── Extract to read
Automate validated use cases. Many users repeated specific tasks (such as patient education or insurance-related communications). Automating high-value use cases can enable further efficiency gains. We recommend institutions validate specific workflows by creating automations and templates that encourage use and simultaneously educate users on a broader range of chat tool capabilities.
By systematically monitoring real-world usage patterns and proactively managing risks, health systems can maximize the benefits of LLM integration while safeguarding patient safety and operational efficiency.
Methods
Study Design and Setting
This retrospective, cross-sectional study was conducted at Stanford Medicine Children’s Hospital, leveraging de-identified usage logs of user prompts from a secure, HIPAA-compliant LLM chat tool (GPT-4o, OpenAI). The study period spanned from April 22, 2024 to February 28, 2025 and encompassed a total of 30,503 conversation threads across 239 clinical and administrative roles. For the purposes of this study, the clinician role was defined as one that provides direct patient care in the form of diagnosis, treatment and prescribing (including physicians, APPs, certified nurse midwife, certified nurse practitioner, clinical nurse specialist, and certified registered nurse anesthetist)22. Roles of non-clinicians spanned functions in management, training, nursing, education, administrative support, IT services, and more. For a more detailed breakdown of non-clinician user roles by category, see Supplementary Fig. 2 in Supplementary Information. Of note, most physicians are employed by the affiliated university and are granted access to and encouraged to use a different secure LLM chatbot.
This study was reviewed and deemed exempt by the Stanford University Institutional Review Board (Protocol ID: 81541).
Sample Selection
To focus on users with greater familiarity and engagement with the platform, our primary analysis was restricted to threads generated by “frequent users,” defined as individuals with more than five recorded interactions with the chat tool. This threshold was chosen to ensure an adequate sample size, as very few users had surpassed five interactions early in deployment (20.7% in September 2024) and this proportion increased to 43.7% by the end of the study period. Study size was determined by the number of chat threads available at the time of the data analysis.
Categorization Scheme Development
The categorization scheme for user queries was developed through an iterative process, initially adapting categories from Bedi et al.15 to reflect healthcare-specific workflows. The preliminary category list was comprised of 11 categories, including an “other” designation for uncaptured use cases. Each human reviewer independently applied these labels to a random sample of 100 messages, followed by consensus labeling sessions to resolve discrepancies and refine categories and their associated definitions.
────
── The data
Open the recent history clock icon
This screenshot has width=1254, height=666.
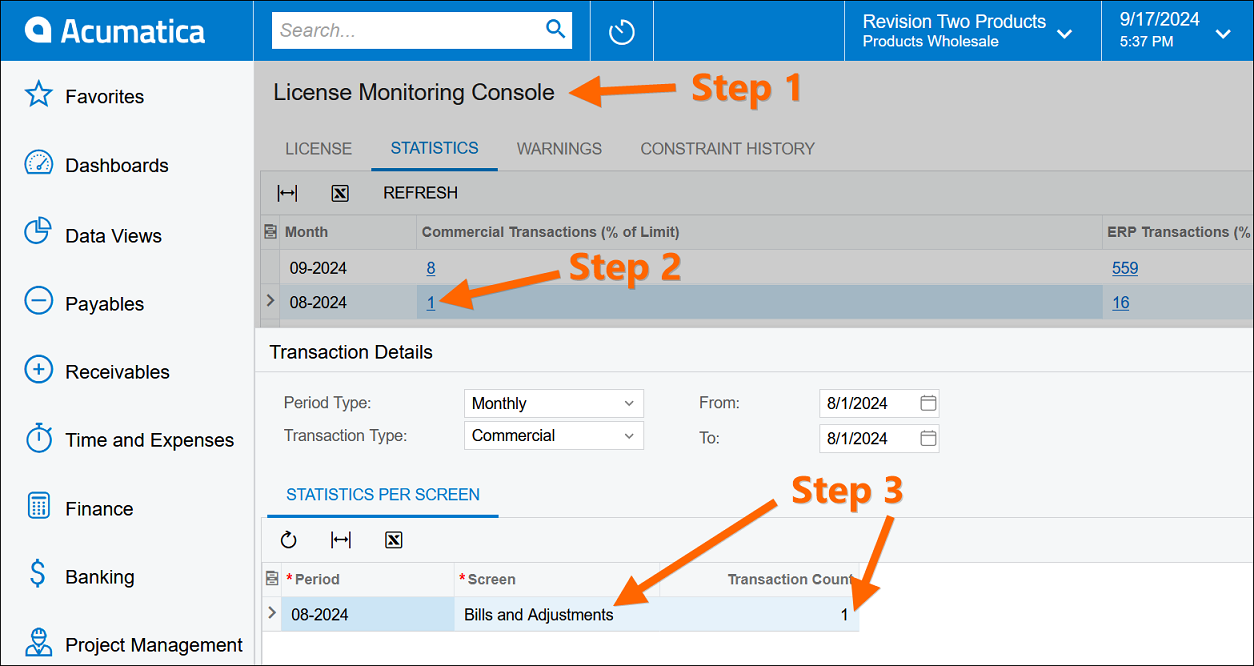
────
#### [Work instructions]
1. In the chat tool study, can you repeat the words from "This study was" up to and including "the data analysis."?
2. Answer these questions from the chat tool study:
(a) Which model powered the secure chat tool whose logs were studied?
(b) How many conversation threads did the study period include?
(c) How many recorded interactions did a person need to exceed to count as a "frequent user"?
3. Pick up the text of the chat tool study after its last sentence and continue it.

#### [Responses per task]
1.
This study was reviewed and deemed exempt by the Stanford University Institutional Review Board (Protocol ID: 81541).
Sample Selection
To focus on users with greater familiarity and engagement with the platform, our primary analysis was restricted to threads generated by “frequent users,” defined as individuals with more than five recorded interactions with the chat tool. This threshold was chosen to ensure an adequate sample size, as very few users had surpassed five interactions early in deployment (20.7% in September 2024) and this proportion increased to 43.7% by the end of the study period. Study size was determined by the number of chat threads available at the time of the data analysis.

2.
(a) GPT-4o, from OpenAI
(b) 30,503
(c) Five

3.
To generate example messages for each category, a secondary LLM was prompted to produce five candidate messages per category. These were then classified by this LLM to ensure alignment, and independently reviewed by two project team members (WH and KB), who selected the three most representative examples for each category. When a conversation was labeled as “other,” the secondary LLM suggested a descriptive category name, which informed subsequent category list iterations. A curated set of examples was subsequently used to guide both manual and automated classification of conversation threads. The final category list, including definitions and representative examples, is detailed in Table 1 and the Supplementary Information.
Classification Process
Classification of user queries employed a hybrid human-AI approach. Three independent physician reviewers (WH, KB, SM) manually labeled random samples of conversation threads. Discrepancies were resolved by consensus or, when necessary, adjudication by a third reviewer. Automated classification was performed using the GPT-4o API. Model prompts and category definitions were iteratively refined based on error analysis and reviewer feedback (please see Supplementary Information A for detailed prompt methodology and categorization examples in Supplementary Table 1). After this process was completed, author KB manually mapped category results to the MedHELM task taxonomy23.
Validation and Reliability Assessment
Detailed validation methodologies and performance metrics are provided in Supplementary Information B, with categorization performance visualized in Supplementary Fig. 1.
Data Handling and Preprocessing
All conversations were preserved in their entirety as single input sequences to the LLM, and included only the user prompts. Threads exceeding 32,000 characters, the maximum row limit for Excel, were truncated which affected a small proportion (1.1%) of the dataset.
Data Availability
The datasets generated and/or analyzed during the current study are not publicly available due to the data being obtained from internal systems and containing patient, personal, and/or proprietary information that is not in their current form appropriate for public posting, but are available from the corresponding author on reasonable request.
Code availability
Classification was performed using the GPT-4o API with a temperature setting of zero. All model responses were returned in JSON format for reliability, with any errors adjudicated by a secondary model. Please see Supplementary Information A for the categorization prompt used, along with example instructions for formatting responses in JSON.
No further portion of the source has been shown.